Normalization is the process of splitting relations into well-structured relations that allow users to insert, delete, and update tuples without introducing database inconsistencies. The focus of normalization is to reduce redundant data to the minimum. Normalization is also called “Bottom-up approach”, because this technique requires very minute details like every participating attribute and how it is dependant on the key attributes, is crucial. If you add new attributes after normalization, it may change the normal form itself.
Through Normalization, the collection of data in a single table is distributed into multiple tables with specific relation. Without normalization many problems can occur when trying to load an integrated conceptual model into the DBMS. These problems arise from relations that are generated directly from user views are called anomalies. There are three types of anomalies:
RollNo | StudentName | CourseNo | CourseName | Instructor |
120 | SKL | CS-75 | DBMS | SB |
89 | KBC | CS-75 | DBMS | SB |
25 | ABC | CS-75 | DBMS | SB |
48 | XYZ | CS-30 | CA | MC |
57 | TKC | CS-80 | OS | JB |
120 | SKL | CS-80 | OS | JB |
Update anomaly: An update anomaly is a data inconsistency that results from data redundancy and a partial update. For example, if there is a change in the name of the instructor for CS-75, we need to make change for all the rows. If we forget to update a single row the database will show two instructor names for the Course CS-75.
Deletion anomaly: This means loss of useful information. In some cases it may occur that some useful data is lost. For example, consider the row for RollNo 48. XYZ is the only student who has opted for CS-30. If XYZ leaves the institute and the data is deleted for XYZ, the associated data for Course will also be deleted.
Insertion anomaly: An insertion anomaly is the inability to add data to the database due to absence of other data. For example, assume that the above table is defined so that null values are not allowed. If a course is added but not immediately students opt for the course, then this course could not be entered into the database (68). This results in database inconsistencies due to omission.
In database tables are normalized for the following reasons:
To allow data retrieval at an optimal speed
Data maintenance through update, insertion and deletion.
To reduce the need to restructure tables for new applications
A functional dependency is a constraint between two sets of attributes in a relation from a database. It occurs when an attribute in a relation uniquely determines another attribute.

* [Directive 1]
In the passage on database normalization, what other name is normalization given?
* [Directive 2]
Write the next part of the passage on database normalization, starting after its last sentence.
The rows are not needed here.

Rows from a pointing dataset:
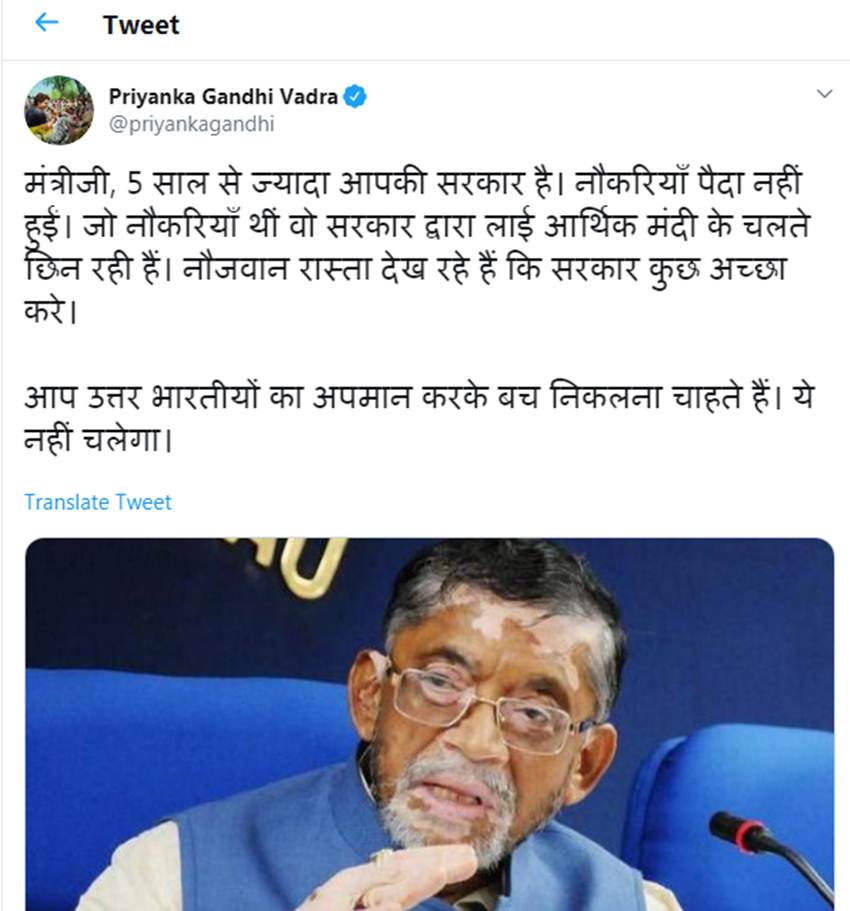Click the gold emblem atop the photo
This screenshot has width=850, height=911.
tap(286, 564)
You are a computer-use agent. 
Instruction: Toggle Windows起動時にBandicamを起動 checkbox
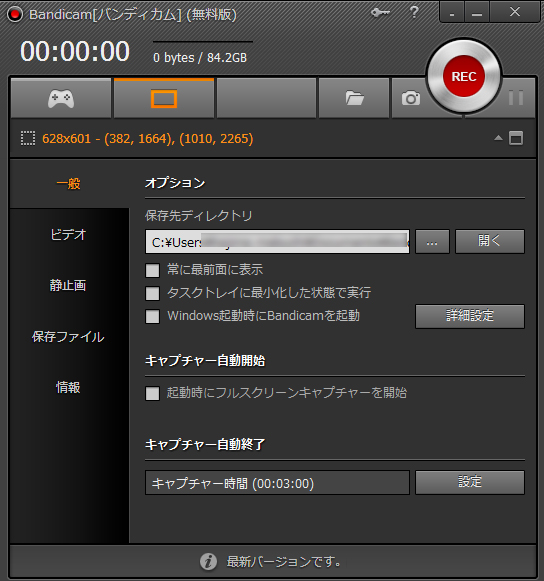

* [Written response 1]
"Bottom-up approach"

* [Written response 2]
In a given relation R, X and Y are attributes. Attribute Y is functionally dependent on attribute X if each value of X determines EXACTLY ONE value of Y, which is represented as X → Y (X can be composite in nature).
We say here “X determines Y” or “y is functionally dependent on x”.
X→Y does not imply Y→X.
If the value of an attribute “Marks” is known then the value of an attribute “Grade” is determined since Marks→ Grade
RollNo | StudentName | Marks | Grade |
59 | ABC | 90 | A |
96 | XYZ | 70 | B |
Types of functional dependencies:
1. Full Functional dependency: X and Y are attributes. X Functionally determines Y (Note: Subset of X should not functionally determine Y)
2. Partial Functional dependency: X and Y are attributes. Attribute Y is partially dependent on the attribute X only if it is dependent on a sub-set of attribute X.
3. Transitive dependency: X Y and Z are three attributes. X -> Y, Y-> Z => X -> Z
Now consider the following Relation
REPORT (STUDENT#, COURSE#, CourseName, IName, Room#, Marks, Grade)
• STUDENT# - Student Number
• COURSE# - Course Number
• CourseName - Course Name
• IName - Name of the Instructor who delivered the course
• Room# - Room number which is assigned to respective Instructor
• Marks - Scored in Course COURSE# by Student STUDENT#
• Grade - obtained by Student STUDENT# in Course COURSE#
The Functional Dependencies are:
• STUDENT# COURSE# → Marks
• COURSE# → CourseName,
• COURSE# → IName (Assuming one course is taught by one and only one
Instructor)
• IName → Room# (Assuming each Instructor has his/her own and non-shared room)
• Marks → Grade
In above example Marks is fully functionally dependent on STUDENT# COURSE# and not on subset of STUDENT# COURSE#. This means Marks cannot be determined either by STUDENT# OR COURSE# alone. It can be determined only using STUDENT# AND COURSE# together. Hence Marks is fully functionally dependent on STUDENT# COURSE#. CourseName is not fully functionally dependent on STUDENT# COURSE# because subset of STUDENT# COURSE# i.e only COURSE# determines the CourseName and STUDENT# does not have any role in deciding CourseName. Hence CourseName is not fully functionally dependent on STUDENT# COURSE#.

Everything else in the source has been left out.